* **To do**: What is the count of lines in the data that hold the string "Task"? State the number alone.

* **Material shown**:
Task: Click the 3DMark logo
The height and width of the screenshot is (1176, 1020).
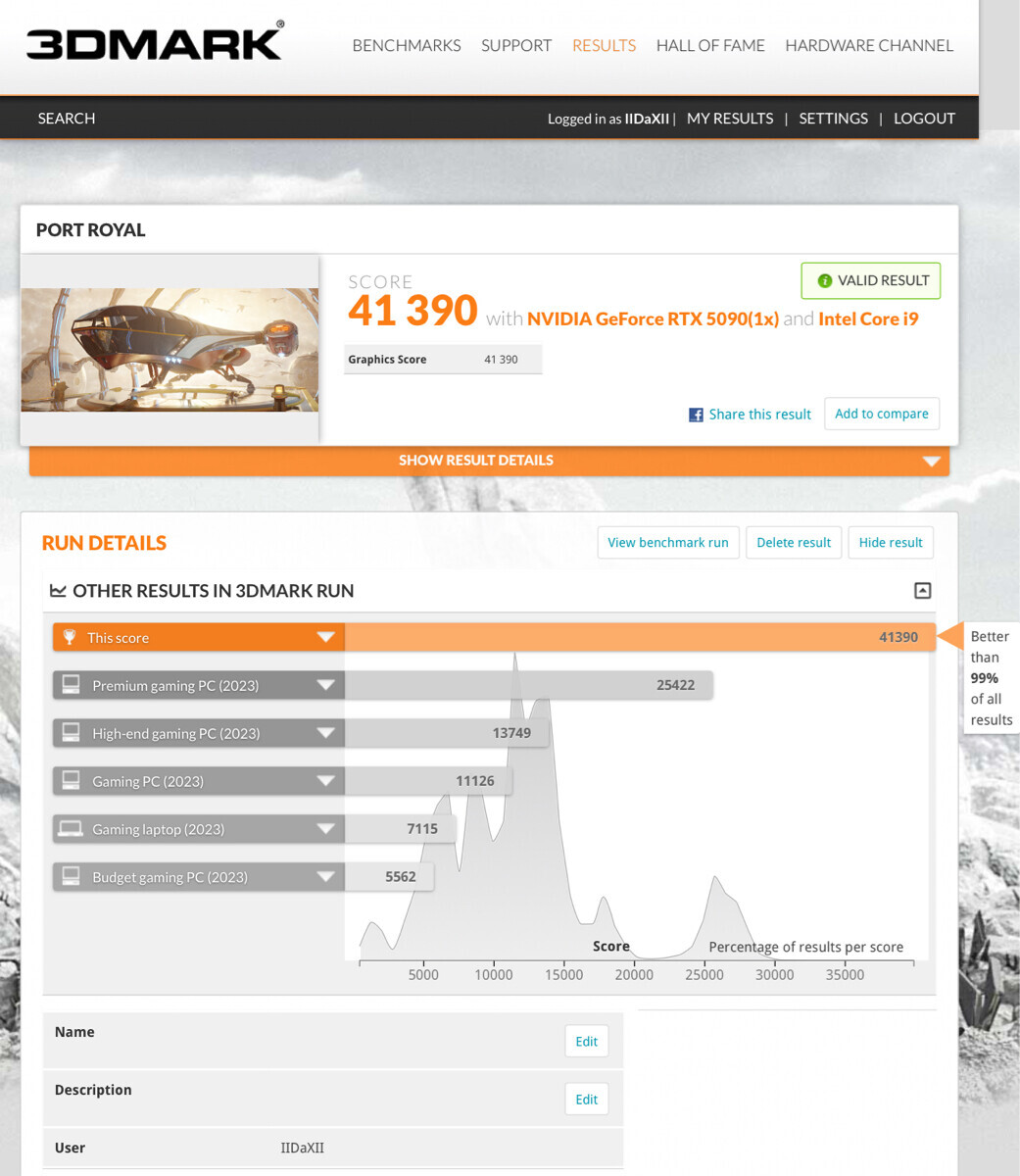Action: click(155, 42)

...

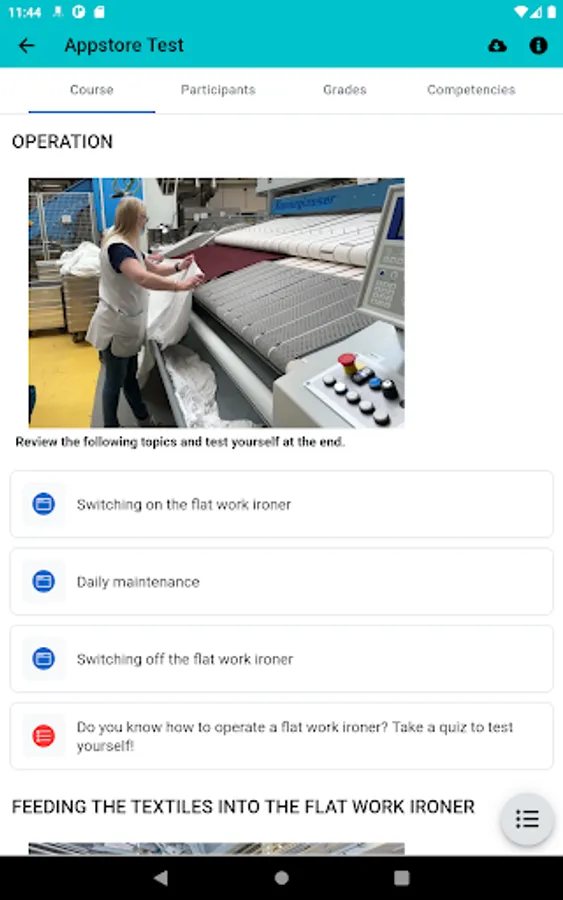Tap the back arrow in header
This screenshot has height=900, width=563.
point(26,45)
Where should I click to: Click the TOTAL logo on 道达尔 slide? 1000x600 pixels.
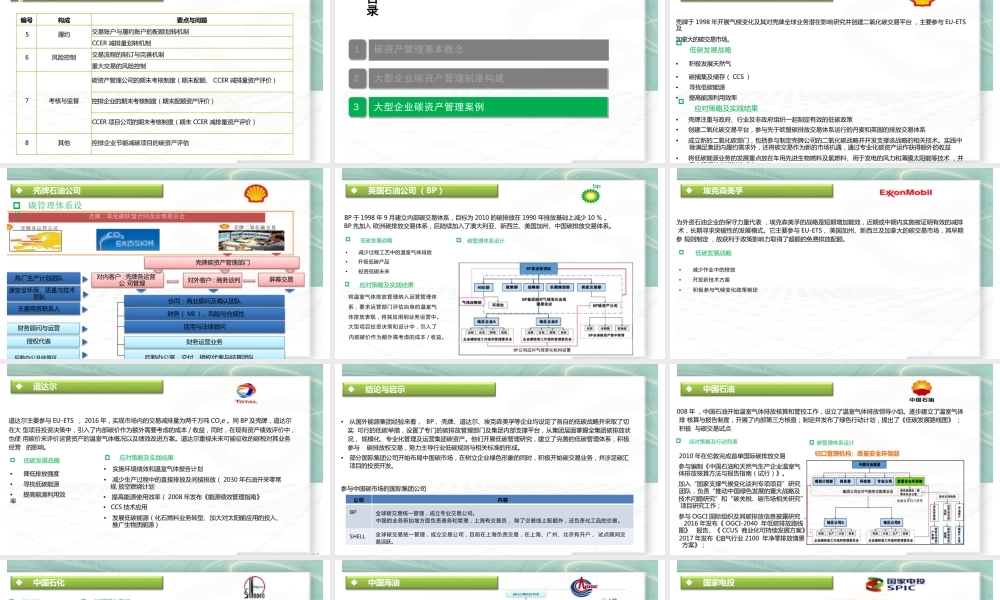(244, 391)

--

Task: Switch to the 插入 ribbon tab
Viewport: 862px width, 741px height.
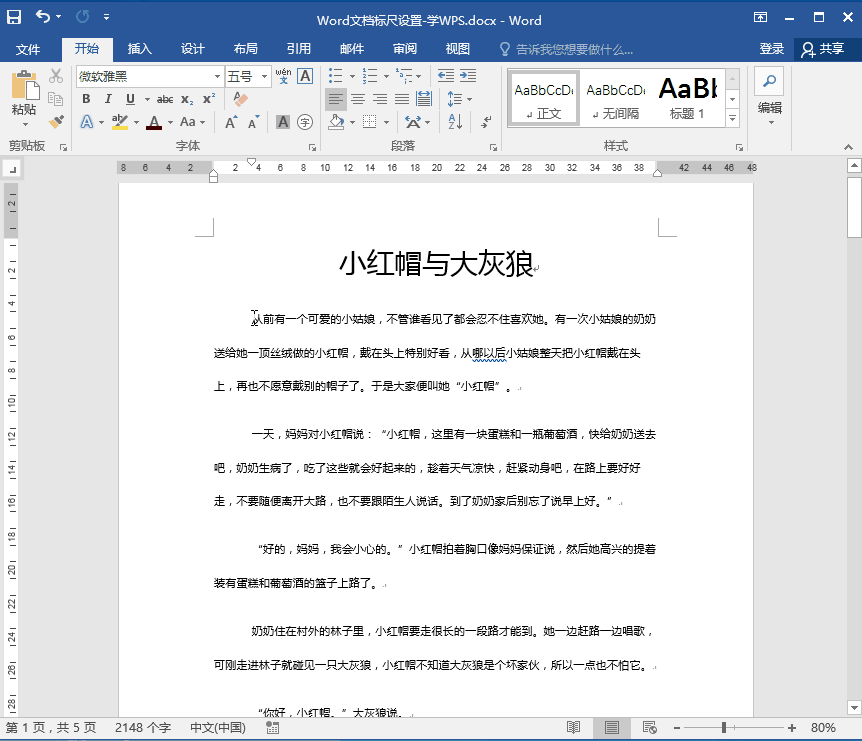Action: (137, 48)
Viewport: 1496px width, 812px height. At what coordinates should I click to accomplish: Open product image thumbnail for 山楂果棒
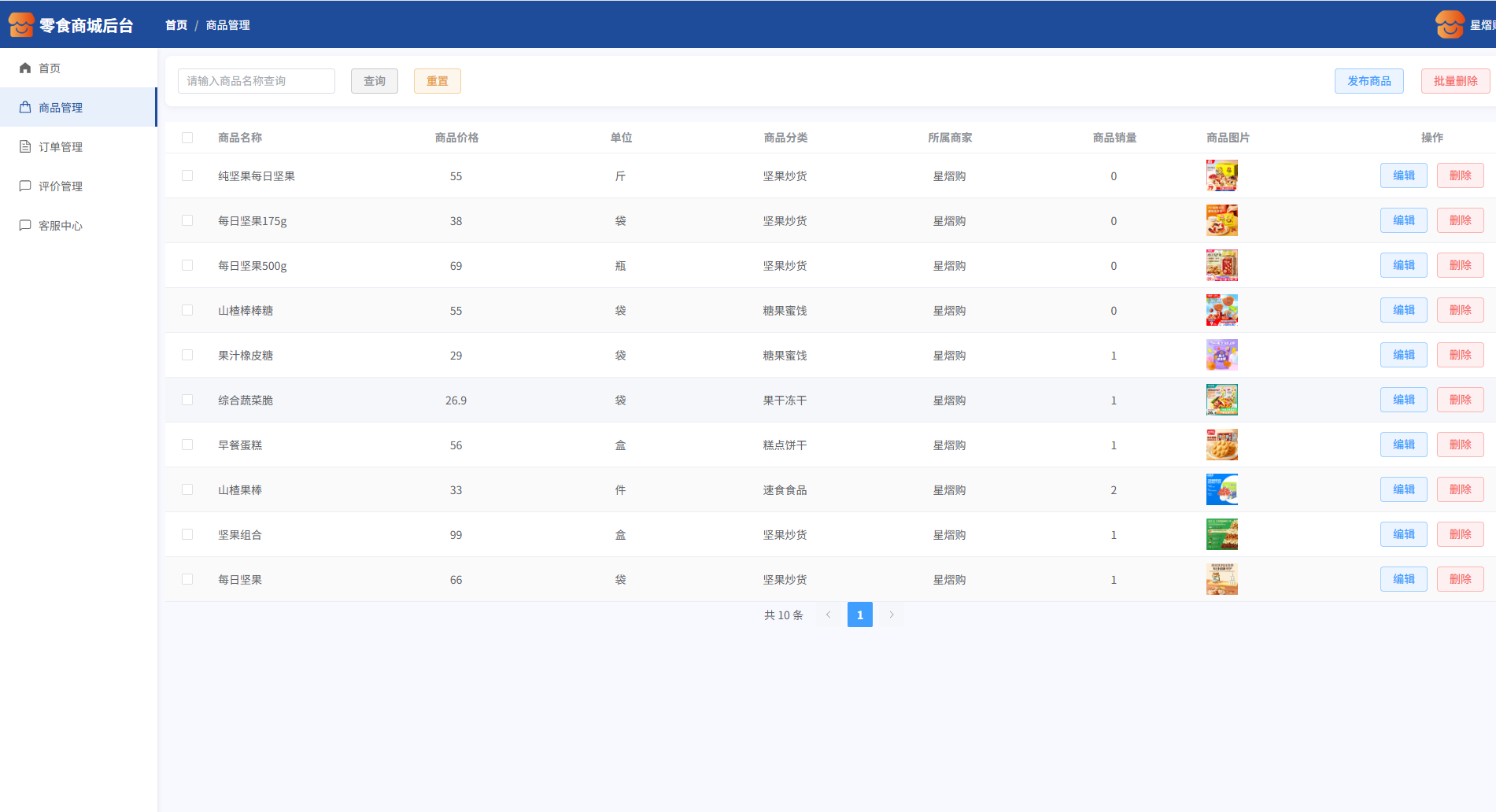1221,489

* **Solution**: 2